In deze zaak heeft het Gerecht in Ambtenarenzaken van Aruba op 26 januari 2022 uitspraak gedaan op het bezwaar van klager, een ambtenaar werkzaam bij het Korps Politie Aruba, tegen de afwijzing van zijn overplaatsingsverzoek door de Gouverneur van Aruba. Klager had op 27 februari 2019 verzocht om overplaatsing naar de Dienst Buitenlandse Betrekking (DBB) in de functie van medewerker protocol. De Gouverneur heeft dit verzoek op 30 maart 2021 afgewezen, met als argument dat klager niet over de juiste vaardigheden beschikte en dat de huidige bezetting volstond voor protocollaire ondersteuning.

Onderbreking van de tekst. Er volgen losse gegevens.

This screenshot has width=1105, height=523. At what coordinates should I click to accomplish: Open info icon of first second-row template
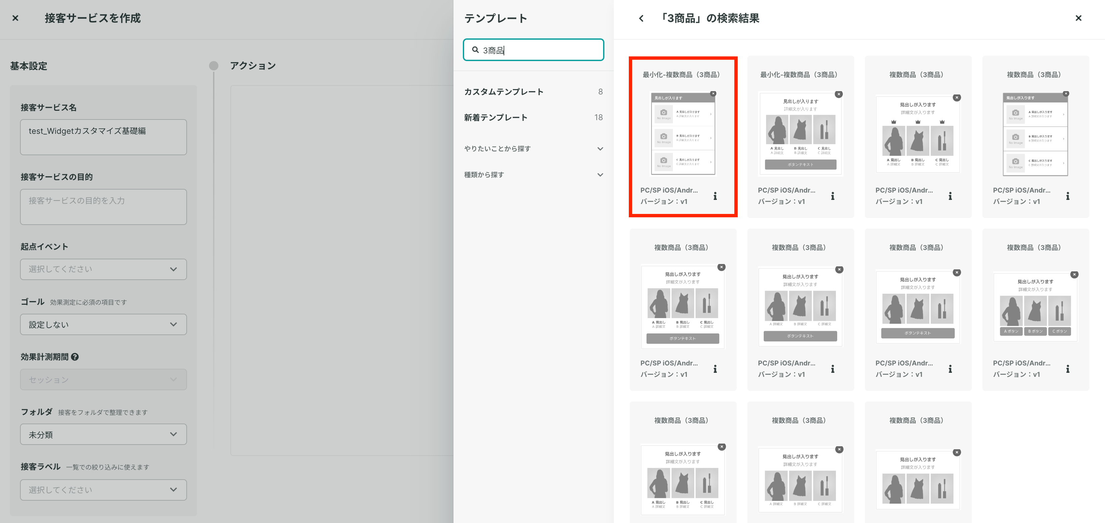click(x=715, y=369)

Klager heeft op 28 april 2021 bezwaar gemaakt tegen deze afwijzing. Tijdens de zitting op 22 november 2021 zijn beide partijen verschenen met hun gemachtigden. Klager voerde aan dat hij gerechtvaardigd vertrouwen had gekregen op basis van eerdere beslissingen van de ministerraad en een WhatsApp-bericht van de minister van Algemene Zaken, waarin hem was medegedeeld dat hij naar de DBB zou worden overgeplaatst. Het gerecht oordeelde echter dat klager geen rechten kon ontlenen aan de ministerraadbesluiten, aangezien deze niet aan hem waren gericht en enkel interne werking hadden. Ook het WhatsApp-bericht werd niet als bewijs erkend, omdat klager dit pas ter zitting naar voren bracht zonder onderbouwing.
Het gerecht concludeerde dat de Gouverneur op goede gronden het overplaatsingsverzoek had afgewezen en dat klager niet aannemelijk had gemaakt dat er sprake was van strijd met beginselen van behoorlijk bestuur. De uitspraak verklaarde het bezwaar ongegrond, en beide partijen hebben de mogelijkheid om in hoger beroep te gaan bij de Raad van beroep in ambtenarenzaken binnen dertig dagen na de uitspraak.